David Hawkins, head of the climate change program at the Natural Resources Defense Council and a forceful advocate of CCS, is undaunted by such facts: “Yes, burying billions of tons of CO2 is a huge job, but that is not necessarily an argument against CCS. You can’t solve a big problem without a big effort.” But Vaclav Smil, an energy expert at the University of Manitoba, Canada, argued recently in Nature that “carbon sequestration is irresponsibly portrayed as an imminently useful option for solving the challenge [of global warming].” Smil pointed out that to sequester just 25% of the CO2 emitted by stationary sources (mostly coal plants), we would have to create a system whose annual volume of fluid would be slightly more than twice that of the world’s crude-oil industry.

Then there are the questions about what happens to all that CO2 once it’s pumped underground. “We have confidence that large-scale CO2 injection projects can be operated safely,” a study on the future of coal by the Massachusetts Institute of Technology concluded.

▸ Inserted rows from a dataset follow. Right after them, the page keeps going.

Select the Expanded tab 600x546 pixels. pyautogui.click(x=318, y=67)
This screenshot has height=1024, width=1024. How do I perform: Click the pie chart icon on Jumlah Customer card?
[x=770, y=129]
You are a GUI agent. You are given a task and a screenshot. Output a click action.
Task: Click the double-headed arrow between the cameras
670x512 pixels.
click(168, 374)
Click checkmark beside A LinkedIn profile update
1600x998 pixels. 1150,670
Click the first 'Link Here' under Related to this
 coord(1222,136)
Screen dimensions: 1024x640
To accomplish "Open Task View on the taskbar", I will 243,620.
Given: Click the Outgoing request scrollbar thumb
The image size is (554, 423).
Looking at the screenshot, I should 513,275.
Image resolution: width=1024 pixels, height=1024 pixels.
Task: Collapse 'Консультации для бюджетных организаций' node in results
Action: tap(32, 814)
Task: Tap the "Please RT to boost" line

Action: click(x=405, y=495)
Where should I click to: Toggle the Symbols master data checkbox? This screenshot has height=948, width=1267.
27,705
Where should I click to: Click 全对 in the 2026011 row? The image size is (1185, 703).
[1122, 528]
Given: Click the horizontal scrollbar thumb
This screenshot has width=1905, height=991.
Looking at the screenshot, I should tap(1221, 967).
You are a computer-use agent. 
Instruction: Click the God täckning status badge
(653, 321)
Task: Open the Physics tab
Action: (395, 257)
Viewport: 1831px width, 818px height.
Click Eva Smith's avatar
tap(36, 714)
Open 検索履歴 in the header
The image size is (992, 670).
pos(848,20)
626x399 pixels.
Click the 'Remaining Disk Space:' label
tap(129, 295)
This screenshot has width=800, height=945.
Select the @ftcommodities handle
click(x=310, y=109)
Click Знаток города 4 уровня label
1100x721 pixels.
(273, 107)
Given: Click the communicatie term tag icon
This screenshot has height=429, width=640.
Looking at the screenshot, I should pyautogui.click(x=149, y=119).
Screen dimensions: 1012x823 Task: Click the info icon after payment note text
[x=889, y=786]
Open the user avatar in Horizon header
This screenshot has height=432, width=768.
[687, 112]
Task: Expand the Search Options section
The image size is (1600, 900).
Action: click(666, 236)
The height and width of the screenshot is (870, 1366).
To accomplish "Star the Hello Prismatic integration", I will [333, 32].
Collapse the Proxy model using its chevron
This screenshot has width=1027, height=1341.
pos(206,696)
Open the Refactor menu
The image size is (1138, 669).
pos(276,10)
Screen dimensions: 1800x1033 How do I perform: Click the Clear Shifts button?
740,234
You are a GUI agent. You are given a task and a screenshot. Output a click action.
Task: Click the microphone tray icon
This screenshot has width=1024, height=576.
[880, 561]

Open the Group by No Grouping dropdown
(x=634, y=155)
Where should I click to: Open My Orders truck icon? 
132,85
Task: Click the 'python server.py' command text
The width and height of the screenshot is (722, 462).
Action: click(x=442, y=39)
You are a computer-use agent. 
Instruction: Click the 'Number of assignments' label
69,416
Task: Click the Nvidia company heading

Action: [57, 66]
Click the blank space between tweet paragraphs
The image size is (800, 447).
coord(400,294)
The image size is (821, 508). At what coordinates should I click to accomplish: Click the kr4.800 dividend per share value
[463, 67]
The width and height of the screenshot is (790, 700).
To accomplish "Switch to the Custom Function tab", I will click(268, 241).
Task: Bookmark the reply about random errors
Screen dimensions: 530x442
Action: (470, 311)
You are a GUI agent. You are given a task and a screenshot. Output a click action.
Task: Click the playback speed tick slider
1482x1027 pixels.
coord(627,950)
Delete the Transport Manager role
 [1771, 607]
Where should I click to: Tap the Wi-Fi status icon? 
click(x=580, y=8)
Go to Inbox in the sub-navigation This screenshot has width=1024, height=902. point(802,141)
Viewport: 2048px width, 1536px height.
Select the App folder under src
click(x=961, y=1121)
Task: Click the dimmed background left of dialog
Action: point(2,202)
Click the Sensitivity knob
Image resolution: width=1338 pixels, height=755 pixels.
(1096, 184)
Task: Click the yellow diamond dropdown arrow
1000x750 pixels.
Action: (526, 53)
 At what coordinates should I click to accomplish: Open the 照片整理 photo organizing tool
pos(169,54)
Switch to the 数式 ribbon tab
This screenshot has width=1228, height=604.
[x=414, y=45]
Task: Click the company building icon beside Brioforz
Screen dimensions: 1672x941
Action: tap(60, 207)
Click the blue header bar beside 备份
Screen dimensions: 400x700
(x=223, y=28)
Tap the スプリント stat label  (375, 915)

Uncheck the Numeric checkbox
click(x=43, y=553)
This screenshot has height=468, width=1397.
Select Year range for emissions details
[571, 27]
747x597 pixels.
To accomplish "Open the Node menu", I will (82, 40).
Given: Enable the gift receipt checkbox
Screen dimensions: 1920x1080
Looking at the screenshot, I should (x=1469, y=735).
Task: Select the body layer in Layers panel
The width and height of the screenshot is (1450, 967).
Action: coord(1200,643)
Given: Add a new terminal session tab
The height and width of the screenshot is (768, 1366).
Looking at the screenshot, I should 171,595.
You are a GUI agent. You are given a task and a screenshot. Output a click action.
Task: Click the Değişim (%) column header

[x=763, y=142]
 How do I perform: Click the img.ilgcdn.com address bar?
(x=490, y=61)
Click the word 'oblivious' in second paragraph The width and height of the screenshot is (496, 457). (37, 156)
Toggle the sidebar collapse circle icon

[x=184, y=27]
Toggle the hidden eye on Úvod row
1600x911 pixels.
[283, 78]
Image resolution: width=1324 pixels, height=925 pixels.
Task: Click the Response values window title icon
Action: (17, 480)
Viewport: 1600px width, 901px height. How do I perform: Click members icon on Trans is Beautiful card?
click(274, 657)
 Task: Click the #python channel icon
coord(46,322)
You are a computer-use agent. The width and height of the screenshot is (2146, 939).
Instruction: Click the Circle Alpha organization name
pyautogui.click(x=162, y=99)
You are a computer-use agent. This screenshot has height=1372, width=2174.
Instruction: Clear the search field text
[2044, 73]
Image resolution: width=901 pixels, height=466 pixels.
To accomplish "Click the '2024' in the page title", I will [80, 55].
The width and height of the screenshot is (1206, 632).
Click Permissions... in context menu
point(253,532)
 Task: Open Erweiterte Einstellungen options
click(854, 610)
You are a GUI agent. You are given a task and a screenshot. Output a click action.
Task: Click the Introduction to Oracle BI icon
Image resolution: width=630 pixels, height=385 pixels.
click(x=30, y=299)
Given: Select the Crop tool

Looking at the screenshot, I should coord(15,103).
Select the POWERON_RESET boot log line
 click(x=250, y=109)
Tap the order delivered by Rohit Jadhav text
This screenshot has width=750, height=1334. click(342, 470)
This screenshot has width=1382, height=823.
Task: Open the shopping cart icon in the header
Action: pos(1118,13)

But since our experience with large-scale injection is so limited, no one knows for sure what the risks are. CO2, which is buoyant underground, can migrate through cracks in the earth and around old wellheads, pooling in unexpected places. This is troublesome because CO2 is an asphyxiant — in concentrations above 20 percent it can cause a person to lose consciousness in a breath or two. In theory, you could enter a basement flooded with CO2 and, because it’s an invisible, odorless gas, you would never know it’s there.

Until CO2 is priced at about $40 a ton, power companies will find it cheaper to keep dumping it into the air rather than capturing and burying it underground.

Liability is also a large and unresolved problem. If a micro-seep of CO2 asphyxiates five girls in a basement during a slumber party in Illinois, who is going to be held accountable? Injecting CO2 can also push briny salt water from deep aquifers up toward the surface, potentially ruining drinking water supplies. If a town’s water is ruined, who pays? One solution that is frequently discussed is a version of the Price-Anderson Nuclear Industries Indemnities Act, which assures power companies that if their nukes melt down, they won’t be liable for the full cost of the disaster. That might be a good deal for Big Coal, but not such a good deal for the rest of us, who will essentially end up holding the bag if something goes wrong.

Finally, there is the all-important question of cost. The era of cheap power from coal is over — today, the capital cost of building a new coal plant is more than double what it was just a decade ago, and if you factor in the cost of capturing and burying CO2, the cost of a coal plant rivals a nuclear plant. Most studies show that until CO2 is priced at about $40 a ton, power companies will find it cheaper to keep dumping the CO2 into the air rather than capturing and burying it underground. However, given the political realities in America, that is unlikely to happen anytime before 2020, even if climate legislation is passed during the next administration.

Add to this the technical issues that still need to be sorted out with CCS, and you can see why Greenpeace argues that it is unlikely that CCS will be commercially deployed before 2030. Indeed, given how quickly the price of renewable energy is falling (wind and large-scale concentrated solar power are already competitive with coal in some parts of the country), you have to wonder why anyone would go to the trouble of building a coal plant at all.

I don’t mean to be entirely dismissive of coal’s future in a world that takes global warming seriously. Clearly, every ton of CO2 that is safely buried underground is a step in the right direction. But betting our future on an expensive, unproven technology like CCS is, at best, reckless. We don’t need to bury our problems. We need to reinvent our world.